Copy every one of the following rows word for word, with no changes.
##########
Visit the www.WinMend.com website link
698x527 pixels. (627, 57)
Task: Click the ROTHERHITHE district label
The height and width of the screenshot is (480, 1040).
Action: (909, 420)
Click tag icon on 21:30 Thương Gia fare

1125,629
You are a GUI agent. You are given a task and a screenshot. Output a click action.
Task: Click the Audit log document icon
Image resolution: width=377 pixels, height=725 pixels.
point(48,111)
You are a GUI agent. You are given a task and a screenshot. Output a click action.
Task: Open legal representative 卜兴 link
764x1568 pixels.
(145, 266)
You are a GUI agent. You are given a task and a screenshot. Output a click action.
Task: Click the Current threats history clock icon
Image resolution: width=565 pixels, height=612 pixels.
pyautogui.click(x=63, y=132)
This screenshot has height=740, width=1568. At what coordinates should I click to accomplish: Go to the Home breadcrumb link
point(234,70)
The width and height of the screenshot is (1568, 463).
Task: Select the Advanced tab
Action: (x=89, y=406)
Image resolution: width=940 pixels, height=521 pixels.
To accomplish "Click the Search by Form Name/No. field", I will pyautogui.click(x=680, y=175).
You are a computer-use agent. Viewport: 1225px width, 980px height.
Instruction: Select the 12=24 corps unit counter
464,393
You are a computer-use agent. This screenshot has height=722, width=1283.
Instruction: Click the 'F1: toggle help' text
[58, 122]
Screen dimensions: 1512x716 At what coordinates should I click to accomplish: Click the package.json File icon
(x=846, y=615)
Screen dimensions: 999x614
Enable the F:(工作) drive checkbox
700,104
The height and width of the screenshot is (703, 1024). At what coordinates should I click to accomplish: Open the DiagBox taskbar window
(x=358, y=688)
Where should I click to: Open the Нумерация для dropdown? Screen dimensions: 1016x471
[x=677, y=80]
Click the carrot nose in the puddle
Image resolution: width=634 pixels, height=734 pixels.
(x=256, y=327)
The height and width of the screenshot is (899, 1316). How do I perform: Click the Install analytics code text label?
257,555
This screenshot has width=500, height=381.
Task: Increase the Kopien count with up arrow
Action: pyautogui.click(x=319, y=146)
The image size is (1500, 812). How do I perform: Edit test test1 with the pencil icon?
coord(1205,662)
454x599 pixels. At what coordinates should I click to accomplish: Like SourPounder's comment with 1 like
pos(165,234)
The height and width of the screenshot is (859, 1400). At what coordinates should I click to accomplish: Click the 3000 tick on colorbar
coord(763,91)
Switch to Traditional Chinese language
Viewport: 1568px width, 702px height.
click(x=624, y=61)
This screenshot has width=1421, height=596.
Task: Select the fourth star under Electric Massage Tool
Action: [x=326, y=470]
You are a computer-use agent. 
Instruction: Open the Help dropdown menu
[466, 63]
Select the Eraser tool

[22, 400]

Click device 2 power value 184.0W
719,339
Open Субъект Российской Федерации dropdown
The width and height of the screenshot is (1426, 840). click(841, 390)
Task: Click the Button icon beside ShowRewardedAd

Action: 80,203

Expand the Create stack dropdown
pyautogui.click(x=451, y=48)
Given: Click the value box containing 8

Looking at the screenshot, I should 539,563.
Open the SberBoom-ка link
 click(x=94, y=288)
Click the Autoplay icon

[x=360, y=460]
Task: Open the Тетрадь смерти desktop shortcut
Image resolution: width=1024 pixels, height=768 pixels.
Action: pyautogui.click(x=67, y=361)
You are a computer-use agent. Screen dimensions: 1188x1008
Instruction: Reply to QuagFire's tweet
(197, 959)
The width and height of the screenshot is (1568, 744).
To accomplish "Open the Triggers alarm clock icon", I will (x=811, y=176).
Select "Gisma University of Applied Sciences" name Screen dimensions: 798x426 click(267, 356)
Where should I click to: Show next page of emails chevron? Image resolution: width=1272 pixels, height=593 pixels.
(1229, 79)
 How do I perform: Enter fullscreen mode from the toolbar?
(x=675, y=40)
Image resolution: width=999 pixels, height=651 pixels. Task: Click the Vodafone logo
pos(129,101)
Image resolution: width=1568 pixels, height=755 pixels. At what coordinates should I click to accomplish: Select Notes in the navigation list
##########
Exercise output —
Visit the www.WinMend.com website link
698x527 pixels. (627, 57)
Task: Click the ROTHERHITHE district label
The height and width of the screenshot is (480, 1040).
Action: (909, 420)
Click tag icon on 21:30 Thương Gia fare

1125,629
You are a GUI agent. You are given a task and a screenshot. Output a click action.
Task: Click the Audit log document icon
Image resolution: width=377 pixels, height=725 pixels.
point(48,111)
You are a GUI agent. You are given a task and a screenshot. Output a click action.
Task: Open legal representative 卜兴 link
764x1568 pixels.
(145, 266)
You are a GUI agent. You are given a task and a screenshot. Output a click action.
Task: Click the Current threats history clock icon
Image resolution: width=565 pixels, height=612 pixels.
pyautogui.click(x=63, y=132)
This screenshot has height=740, width=1568. At what coordinates should I click to accomplish: Go to the Home breadcrumb link
point(234,70)
The width and height of the screenshot is (1568, 463).
Task: Select the Advanced tab
Action: (x=89, y=406)
Image resolution: width=940 pixels, height=521 pixels.
To accomplish "Click the Search by Form Name/No. field", I will pyautogui.click(x=680, y=175).
You are a computer-use agent. Viewport: 1225px width, 980px height.
Instruction: Select the 12=24 corps unit counter
464,393
You are a computer-use agent. This screenshot has height=722, width=1283.
Instruction: Click the 'F1: toggle help' text
[58, 122]
Screen dimensions: 1512x716 At what coordinates should I click to accomplish: Click the package.json File icon
(x=846, y=615)
Screen dimensions: 999x614
Enable the F:(工作) drive checkbox
700,104
The height and width of the screenshot is (703, 1024). At what coordinates should I click to accomplish: Open the DiagBox taskbar window
(x=358, y=688)
Where should I click to: Open the Нумерация для dropdown? Screen dimensions: 1016x471
[x=677, y=80]
Click the carrot nose in the puddle
Image resolution: width=634 pixels, height=734 pixels.
(x=256, y=327)
The height and width of the screenshot is (899, 1316). How do I perform: Click the Install analytics code text label?
257,555
This screenshot has width=500, height=381.
Task: Increase the Kopien count with up arrow
Action: pyautogui.click(x=319, y=146)
The image size is (1500, 812). How do I perform: Edit test test1 with the pencil icon?
coord(1205,662)
454x599 pixels. At what coordinates should I click to accomplish: Like SourPounder's comment with 1 like
pos(165,234)
The height and width of the screenshot is (859, 1400). At what coordinates should I click to accomplish: Click the 3000 tick on colorbar
coord(763,91)
Switch to Traditional Chinese language
Viewport: 1568px width, 702px height.
click(x=624, y=61)
This screenshot has width=1421, height=596.
Task: Select the fourth star under Electric Massage Tool
Action: [x=326, y=470]
You are a computer-use agent. 
Instruction: Open the Help dropdown menu
[466, 63]
Select the Eraser tool

[22, 400]

Click device 2 power value 184.0W
719,339
Open Субъект Российской Федерации dropdown
The width and height of the screenshot is (1426, 840). click(841, 390)
Task: Click the Button icon beside ShowRewardedAd

Action: 80,203

Expand the Create stack dropdown
pyautogui.click(x=451, y=48)
Given: Click the value box containing 8

Looking at the screenshot, I should 539,563.
Open the SberBoom-ка link
 click(x=94, y=288)
Click the Autoplay icon

[x=360, y=460]
Task: Open the Тетрадь смерти desktop shortcut
Image resolution: width=1024 pixels, height=768 pixels.
Action: pyautogui.click(x=67, y=361)
You are a computer-use agent. Screen dimensions: 1188x1008
Instruction: Reply to QuagFire's tweet
(197, 959)
The width and height of the screenshot is (1568, 744).
To accomplish "Open the Triggers alarm clock icon", I will (x=811, y=176).
Select "Gisma University of Applied Sciences" name Screen dimensions: 798x426 click(267, 356)
Where should I click to: Show next page of emails chevron? Image resolution: width=1272 pixels, height=593 pixels.
(1229, 79)
 How do I perform: Enter fullscreen mode from the toolbar?
(x=675, y=40)
Image resolution: width=999 pixels, height=651 pixels. Task: Click the Vodafone logo
pos(129,101)
Image resolution: width=1568 pixels, height=755 pixels. At what coordinates should I click to accomplish: Select Notes in the navigation list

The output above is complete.